I have noticed recently on my Windows 7 system, that this program icon (see the link below) appears among the list of running programs in Windows' Alt+Tab Task-Switcher. It appears with no program-name label. (I suspect it may be a remnant of a program that was uninstalled, but not completely.) Nothing happens when I try to switch to that program in the task-switcher, and it does not show up among the running applications in Windows' Task Manager. It is always there, even just after a reboot.

Sorry about the quality of the image (especially the background, which is a product of the camera - the original has no background). This image was the best I could get with my mobile phone camera. Because it only shows up when using Task-Switcher, it was impossible to take a conventional screenshot using the normal methods. Google's reverse image search does not find any matches, possibly due to the poor image quality.

Unknown Windows Program-Icon:

enter image description here


1 Answer 1


It's a default icon for Visual Basic (or Visual Studio in general?) programs:


  • Thanks, and thanks also to Spittin' Big Nasty IT for your answers. That is indeed the icon I'm seeing. I've never installed VB (not even the runtime) on this computer, though there are definitely traces of it on my system.

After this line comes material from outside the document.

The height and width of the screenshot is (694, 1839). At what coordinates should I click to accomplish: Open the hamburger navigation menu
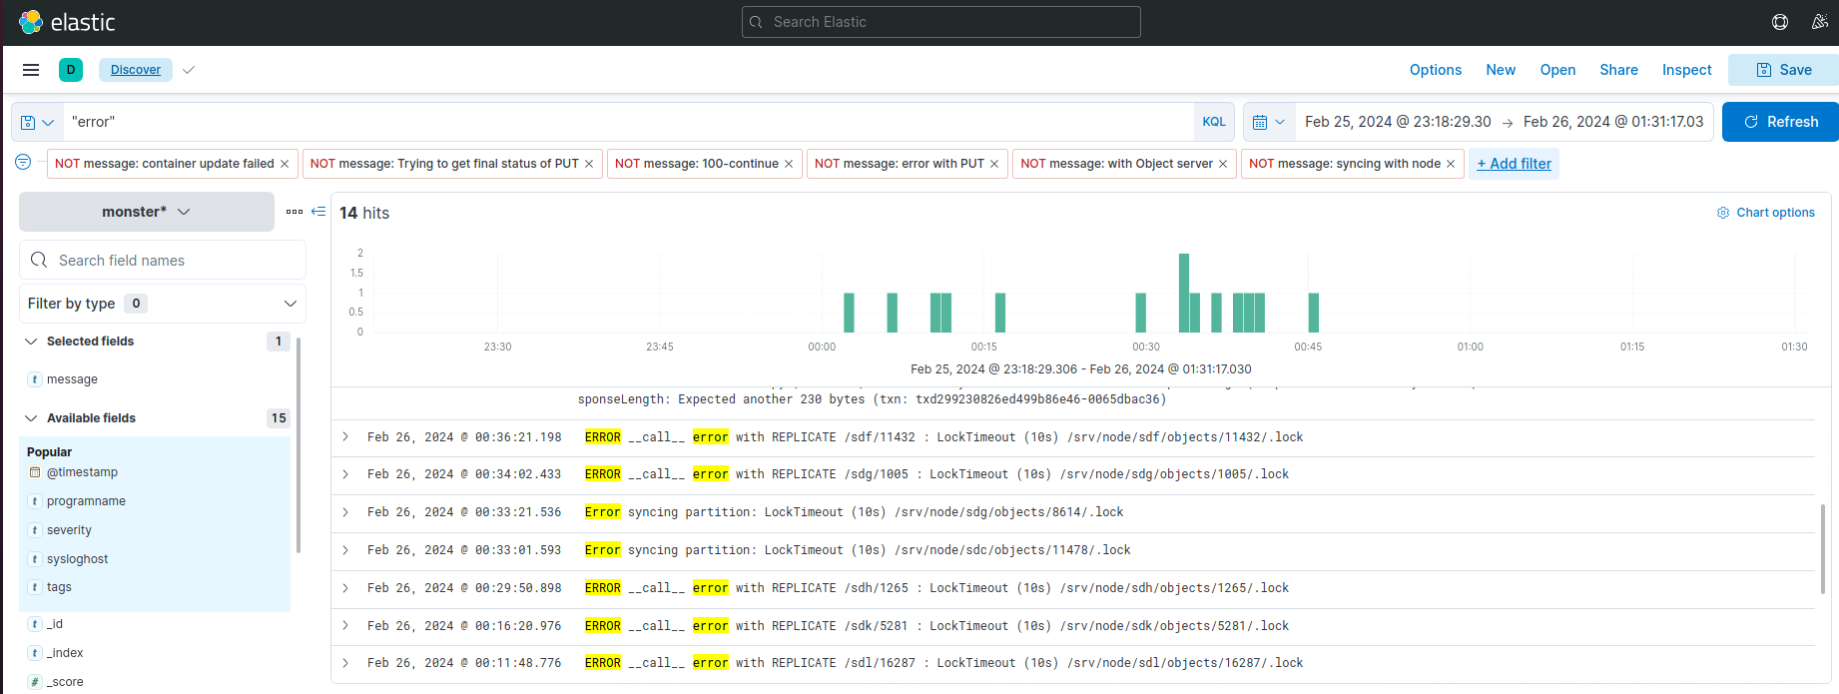point(31,70)
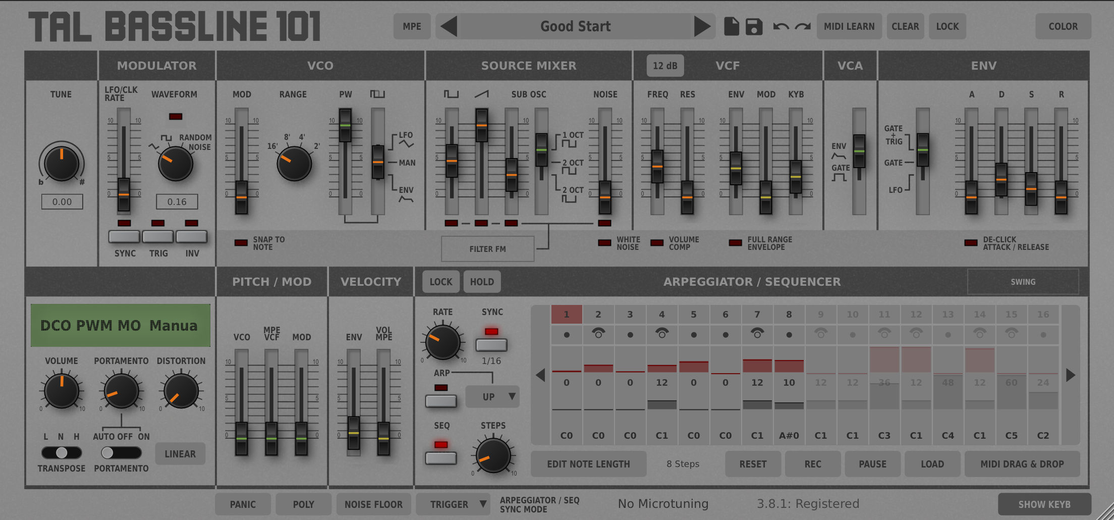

It may be part of Microsoft.NET Framework. In any case, I'm now wondering why it's showing up (especially with no text label) in the Task Switcher. Is that normal behaviour? Nothing in the system tray looks like it is a likely user of it, but I could be wrong about that.
    – Moongazer
    Commented May 25, 2017 at 5:25
  • Visual Basic 6 (which is the only version that can run on modern versions of Windows) is not part of the .NET Framework. Windows 7 has built-in support for Visual Basic and thus has the icons already. The icon could be used for VBScript files
    – Ramhound
    Commented May 25, 2017 at 16:37
  • @Moongazer While "thanks" in great and nice, don't forget to accept the answer. That's what "accepting answers" is for. To denote that it solved your issue (and bring some points to user giving it).